__Requirement__:
Return each line of the records below that contains the word "Pick".

__Extracted information__:
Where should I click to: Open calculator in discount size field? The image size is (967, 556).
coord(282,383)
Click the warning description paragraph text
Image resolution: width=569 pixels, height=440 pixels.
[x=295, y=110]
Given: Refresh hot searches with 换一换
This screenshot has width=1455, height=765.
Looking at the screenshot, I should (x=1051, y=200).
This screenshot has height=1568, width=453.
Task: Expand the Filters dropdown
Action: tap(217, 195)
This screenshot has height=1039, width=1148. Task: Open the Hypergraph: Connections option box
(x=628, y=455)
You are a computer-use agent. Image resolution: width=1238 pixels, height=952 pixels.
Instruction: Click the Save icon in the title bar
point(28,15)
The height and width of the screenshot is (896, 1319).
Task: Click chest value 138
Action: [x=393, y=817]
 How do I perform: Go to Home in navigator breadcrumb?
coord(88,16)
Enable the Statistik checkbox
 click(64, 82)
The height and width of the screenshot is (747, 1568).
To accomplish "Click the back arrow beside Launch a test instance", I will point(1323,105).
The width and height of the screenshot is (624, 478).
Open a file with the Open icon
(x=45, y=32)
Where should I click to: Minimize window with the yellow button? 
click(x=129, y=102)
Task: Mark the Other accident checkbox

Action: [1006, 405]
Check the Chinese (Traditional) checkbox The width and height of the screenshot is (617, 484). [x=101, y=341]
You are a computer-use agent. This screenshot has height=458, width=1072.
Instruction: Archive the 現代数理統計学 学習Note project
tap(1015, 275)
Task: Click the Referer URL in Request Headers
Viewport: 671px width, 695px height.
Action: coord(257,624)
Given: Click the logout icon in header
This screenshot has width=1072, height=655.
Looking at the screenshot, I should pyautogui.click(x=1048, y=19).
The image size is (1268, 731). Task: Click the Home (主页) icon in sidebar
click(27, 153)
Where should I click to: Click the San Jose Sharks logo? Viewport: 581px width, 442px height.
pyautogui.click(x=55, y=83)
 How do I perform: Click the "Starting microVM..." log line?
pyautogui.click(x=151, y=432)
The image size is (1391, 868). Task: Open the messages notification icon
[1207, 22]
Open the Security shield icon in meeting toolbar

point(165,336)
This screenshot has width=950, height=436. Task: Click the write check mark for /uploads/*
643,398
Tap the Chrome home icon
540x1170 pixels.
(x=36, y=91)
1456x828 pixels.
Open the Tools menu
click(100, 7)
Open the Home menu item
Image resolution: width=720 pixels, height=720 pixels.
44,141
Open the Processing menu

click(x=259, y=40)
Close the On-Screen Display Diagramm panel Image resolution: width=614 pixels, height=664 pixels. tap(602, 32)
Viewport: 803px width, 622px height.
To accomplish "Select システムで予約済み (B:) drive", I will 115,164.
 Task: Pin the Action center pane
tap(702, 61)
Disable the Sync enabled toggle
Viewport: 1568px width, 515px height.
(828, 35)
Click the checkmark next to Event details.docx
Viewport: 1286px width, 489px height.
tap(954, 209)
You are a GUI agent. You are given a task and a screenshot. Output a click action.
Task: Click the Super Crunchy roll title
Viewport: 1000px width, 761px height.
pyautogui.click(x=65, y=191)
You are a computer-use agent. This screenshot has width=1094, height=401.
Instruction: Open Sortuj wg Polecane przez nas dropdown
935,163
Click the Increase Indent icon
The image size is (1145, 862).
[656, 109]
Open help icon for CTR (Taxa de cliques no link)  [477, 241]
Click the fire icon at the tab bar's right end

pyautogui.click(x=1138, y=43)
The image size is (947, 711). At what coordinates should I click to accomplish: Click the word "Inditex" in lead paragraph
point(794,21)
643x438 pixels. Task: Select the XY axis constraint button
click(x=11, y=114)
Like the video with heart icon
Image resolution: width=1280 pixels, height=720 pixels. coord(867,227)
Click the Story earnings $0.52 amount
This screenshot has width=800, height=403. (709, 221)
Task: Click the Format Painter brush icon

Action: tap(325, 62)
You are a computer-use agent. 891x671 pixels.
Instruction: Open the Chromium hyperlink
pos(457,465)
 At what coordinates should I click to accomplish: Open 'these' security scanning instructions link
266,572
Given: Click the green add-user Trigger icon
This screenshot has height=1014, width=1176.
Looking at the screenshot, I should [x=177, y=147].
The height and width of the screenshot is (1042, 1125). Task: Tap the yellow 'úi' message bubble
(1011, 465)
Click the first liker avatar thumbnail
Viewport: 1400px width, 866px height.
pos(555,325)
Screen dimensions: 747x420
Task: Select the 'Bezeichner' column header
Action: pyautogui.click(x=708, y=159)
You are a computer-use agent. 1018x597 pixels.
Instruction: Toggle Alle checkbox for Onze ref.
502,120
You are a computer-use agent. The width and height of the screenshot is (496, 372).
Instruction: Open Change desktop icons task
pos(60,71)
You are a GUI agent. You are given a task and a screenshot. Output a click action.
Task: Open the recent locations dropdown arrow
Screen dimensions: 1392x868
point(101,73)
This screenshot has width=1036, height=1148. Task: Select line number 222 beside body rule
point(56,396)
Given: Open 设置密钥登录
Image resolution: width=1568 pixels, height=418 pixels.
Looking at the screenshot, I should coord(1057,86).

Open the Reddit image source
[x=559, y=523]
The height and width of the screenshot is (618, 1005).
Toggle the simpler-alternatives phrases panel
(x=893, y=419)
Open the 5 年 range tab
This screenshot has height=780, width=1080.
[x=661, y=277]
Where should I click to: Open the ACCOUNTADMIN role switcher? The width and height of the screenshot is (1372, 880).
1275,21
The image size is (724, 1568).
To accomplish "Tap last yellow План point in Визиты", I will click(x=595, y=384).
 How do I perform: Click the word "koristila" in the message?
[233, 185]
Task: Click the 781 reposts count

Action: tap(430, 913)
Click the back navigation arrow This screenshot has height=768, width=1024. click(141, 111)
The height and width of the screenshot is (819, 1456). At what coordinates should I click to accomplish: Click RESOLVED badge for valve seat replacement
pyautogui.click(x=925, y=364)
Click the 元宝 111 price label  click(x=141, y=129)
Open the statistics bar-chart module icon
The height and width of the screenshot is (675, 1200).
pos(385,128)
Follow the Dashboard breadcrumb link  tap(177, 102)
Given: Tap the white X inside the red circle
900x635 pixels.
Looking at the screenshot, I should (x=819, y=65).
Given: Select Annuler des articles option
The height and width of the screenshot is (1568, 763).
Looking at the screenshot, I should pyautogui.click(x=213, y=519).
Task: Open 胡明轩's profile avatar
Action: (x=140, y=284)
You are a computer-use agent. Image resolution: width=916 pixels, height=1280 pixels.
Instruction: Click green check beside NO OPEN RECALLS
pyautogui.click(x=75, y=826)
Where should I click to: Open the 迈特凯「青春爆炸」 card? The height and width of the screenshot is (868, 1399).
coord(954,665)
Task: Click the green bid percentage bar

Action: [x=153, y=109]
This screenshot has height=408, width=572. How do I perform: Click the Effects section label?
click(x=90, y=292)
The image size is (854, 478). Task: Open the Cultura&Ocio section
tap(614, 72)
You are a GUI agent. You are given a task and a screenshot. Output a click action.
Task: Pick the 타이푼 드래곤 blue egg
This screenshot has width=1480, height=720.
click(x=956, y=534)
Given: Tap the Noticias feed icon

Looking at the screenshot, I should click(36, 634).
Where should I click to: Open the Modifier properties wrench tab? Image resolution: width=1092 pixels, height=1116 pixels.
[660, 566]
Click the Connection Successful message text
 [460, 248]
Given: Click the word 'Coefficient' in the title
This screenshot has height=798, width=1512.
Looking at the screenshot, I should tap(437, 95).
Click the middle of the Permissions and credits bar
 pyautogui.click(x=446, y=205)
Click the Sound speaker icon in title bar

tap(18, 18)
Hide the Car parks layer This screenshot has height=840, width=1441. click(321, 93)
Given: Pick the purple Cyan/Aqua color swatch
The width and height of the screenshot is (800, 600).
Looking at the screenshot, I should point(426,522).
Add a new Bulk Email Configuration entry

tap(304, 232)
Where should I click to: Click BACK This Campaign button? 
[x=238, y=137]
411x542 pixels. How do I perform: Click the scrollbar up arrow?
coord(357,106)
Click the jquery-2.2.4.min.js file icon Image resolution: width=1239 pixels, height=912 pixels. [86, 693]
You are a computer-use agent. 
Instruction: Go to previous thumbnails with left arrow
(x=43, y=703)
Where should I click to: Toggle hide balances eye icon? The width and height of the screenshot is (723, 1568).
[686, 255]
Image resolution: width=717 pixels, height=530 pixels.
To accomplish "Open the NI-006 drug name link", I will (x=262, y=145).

__Reply to the task__:
Task: Pick the 타이푼 드래곤 blue egg
Given: Pick the purple Cyan/Aqua color swatch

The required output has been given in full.